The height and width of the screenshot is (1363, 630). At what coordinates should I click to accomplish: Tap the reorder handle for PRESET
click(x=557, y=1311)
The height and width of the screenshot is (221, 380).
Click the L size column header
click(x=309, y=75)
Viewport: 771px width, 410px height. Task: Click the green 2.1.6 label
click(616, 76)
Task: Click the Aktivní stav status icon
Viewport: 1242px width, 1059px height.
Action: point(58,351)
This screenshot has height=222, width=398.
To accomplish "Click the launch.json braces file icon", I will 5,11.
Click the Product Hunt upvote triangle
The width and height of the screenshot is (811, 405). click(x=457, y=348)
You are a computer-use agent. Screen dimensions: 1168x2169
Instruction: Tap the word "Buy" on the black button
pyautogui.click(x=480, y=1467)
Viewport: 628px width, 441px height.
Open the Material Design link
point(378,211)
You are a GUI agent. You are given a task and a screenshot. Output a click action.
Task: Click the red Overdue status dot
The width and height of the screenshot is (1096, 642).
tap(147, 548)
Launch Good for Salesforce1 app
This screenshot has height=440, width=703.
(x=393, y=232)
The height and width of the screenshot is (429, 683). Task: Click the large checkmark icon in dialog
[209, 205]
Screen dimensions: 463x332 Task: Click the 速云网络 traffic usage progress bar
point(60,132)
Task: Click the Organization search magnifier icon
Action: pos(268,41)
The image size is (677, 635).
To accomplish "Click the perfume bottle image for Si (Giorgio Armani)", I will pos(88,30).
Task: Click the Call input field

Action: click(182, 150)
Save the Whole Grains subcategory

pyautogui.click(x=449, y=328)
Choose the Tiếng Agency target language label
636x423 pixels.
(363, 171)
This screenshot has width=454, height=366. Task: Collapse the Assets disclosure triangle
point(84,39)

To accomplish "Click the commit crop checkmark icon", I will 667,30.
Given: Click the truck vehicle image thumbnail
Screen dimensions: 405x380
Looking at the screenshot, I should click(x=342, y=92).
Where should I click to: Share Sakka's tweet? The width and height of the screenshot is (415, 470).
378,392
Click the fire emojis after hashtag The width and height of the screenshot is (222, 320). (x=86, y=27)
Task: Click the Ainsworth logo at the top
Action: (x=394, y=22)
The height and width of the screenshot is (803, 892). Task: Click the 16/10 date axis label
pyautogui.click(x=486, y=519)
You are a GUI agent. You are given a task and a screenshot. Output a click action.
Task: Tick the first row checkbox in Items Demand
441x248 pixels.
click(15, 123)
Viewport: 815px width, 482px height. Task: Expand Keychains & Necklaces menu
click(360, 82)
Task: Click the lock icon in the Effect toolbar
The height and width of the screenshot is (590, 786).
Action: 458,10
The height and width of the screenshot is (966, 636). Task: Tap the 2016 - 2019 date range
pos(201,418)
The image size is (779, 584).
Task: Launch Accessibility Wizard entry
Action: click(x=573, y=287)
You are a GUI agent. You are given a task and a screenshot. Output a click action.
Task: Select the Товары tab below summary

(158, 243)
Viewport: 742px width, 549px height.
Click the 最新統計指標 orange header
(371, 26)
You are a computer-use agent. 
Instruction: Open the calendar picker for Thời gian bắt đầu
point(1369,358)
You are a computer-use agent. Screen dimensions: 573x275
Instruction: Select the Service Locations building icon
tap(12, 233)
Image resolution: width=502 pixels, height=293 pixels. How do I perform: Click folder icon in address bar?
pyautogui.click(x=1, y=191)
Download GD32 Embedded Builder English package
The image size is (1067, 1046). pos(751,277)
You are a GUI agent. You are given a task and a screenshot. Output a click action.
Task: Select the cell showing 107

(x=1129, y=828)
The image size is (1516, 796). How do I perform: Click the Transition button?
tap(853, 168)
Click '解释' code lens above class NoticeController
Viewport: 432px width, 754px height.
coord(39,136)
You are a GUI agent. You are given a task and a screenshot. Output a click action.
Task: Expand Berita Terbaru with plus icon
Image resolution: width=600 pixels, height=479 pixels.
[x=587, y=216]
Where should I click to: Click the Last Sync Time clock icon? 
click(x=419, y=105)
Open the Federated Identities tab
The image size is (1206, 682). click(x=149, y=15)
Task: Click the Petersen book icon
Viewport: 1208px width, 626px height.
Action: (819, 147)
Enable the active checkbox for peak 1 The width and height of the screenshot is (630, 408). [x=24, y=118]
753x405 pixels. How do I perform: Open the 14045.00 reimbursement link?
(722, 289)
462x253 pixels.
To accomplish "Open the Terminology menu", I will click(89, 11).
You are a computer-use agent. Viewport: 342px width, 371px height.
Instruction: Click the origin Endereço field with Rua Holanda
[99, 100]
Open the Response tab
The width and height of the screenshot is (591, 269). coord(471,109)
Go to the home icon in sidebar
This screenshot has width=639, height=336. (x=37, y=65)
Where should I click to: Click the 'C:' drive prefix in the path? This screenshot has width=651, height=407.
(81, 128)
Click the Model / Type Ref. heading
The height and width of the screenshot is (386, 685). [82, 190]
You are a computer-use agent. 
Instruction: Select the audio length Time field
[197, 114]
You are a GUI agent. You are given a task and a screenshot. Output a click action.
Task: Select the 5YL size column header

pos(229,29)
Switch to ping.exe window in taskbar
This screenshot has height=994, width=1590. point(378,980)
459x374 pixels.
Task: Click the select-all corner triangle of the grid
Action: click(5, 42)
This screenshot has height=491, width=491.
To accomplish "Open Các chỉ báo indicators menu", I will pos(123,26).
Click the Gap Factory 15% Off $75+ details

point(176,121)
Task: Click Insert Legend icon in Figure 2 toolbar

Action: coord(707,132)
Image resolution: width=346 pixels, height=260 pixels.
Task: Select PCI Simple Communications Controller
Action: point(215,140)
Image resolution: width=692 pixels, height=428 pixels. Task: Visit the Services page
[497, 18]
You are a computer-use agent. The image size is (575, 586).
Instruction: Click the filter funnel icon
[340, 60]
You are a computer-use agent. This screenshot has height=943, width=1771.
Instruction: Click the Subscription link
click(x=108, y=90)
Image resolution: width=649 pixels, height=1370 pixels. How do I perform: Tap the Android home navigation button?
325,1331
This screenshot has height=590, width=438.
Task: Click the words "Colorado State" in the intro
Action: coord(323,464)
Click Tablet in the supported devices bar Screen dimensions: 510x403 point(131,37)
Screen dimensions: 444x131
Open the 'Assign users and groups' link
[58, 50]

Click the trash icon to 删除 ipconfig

▬▬▬

What you will do
Set down, unchanged, only those lines above that fall between the line with "Task: Click the lock" and the line with "Task: Expand Berita Terbaru with plus icon", the two end lines included.

Solution for this task
Task: Click the lock icon in the Effect toolbar
The height and width of the screenshot is (590, 786).
Action: 458,10
The height and width of the screenshot is (966, 636). Task: Tap the 2016 - 2019 date range
pos(201,418)
The image size is (779, 584).
Task: Launch Accessibility Wizard entry
Action: click(x=573, y=287)
You are a GUI agent. You are given a task and a screenshot. Output a click action.
Task: Select the Товары tab below summary

(158, 243)
Viewport: 742px width, 549px height.
Click the 最新統計指標 orange header
(371, 26)
You are a computer-use agent. 
Instruction: Open the calendar picker for Thời gian bắt đầu
point(1369,358)
You are a computer-use agent. Screen dimensions: 573x275
Instruction: Select the Service Locations building icon
tap(12, 233)
Image resolution: width=502 pixels, height=293 pixels. How do I perform: Click folder icon in address bar?
pyautogui.click(x=1, y=191)
Download GD32 Embedded Builder English package
The image size is (1067, 1046). pos(751,277)
You are a GUI agent. You are given a task and a screenshot. Output a click action.
Task: Select the cell showing 107

(x=1129, y=828)
The image size is (1516, 796). How do I perform: Click the Transition button?
tap(853, 168)
Click '解释' code lens above class NoticeController
Viewport: 432px width, 754px height.
coord(39,136)
You are a GUI agent. You are given a task and a screenshot. Output a click action.
Task: Expand Berita Terbaru with plus icon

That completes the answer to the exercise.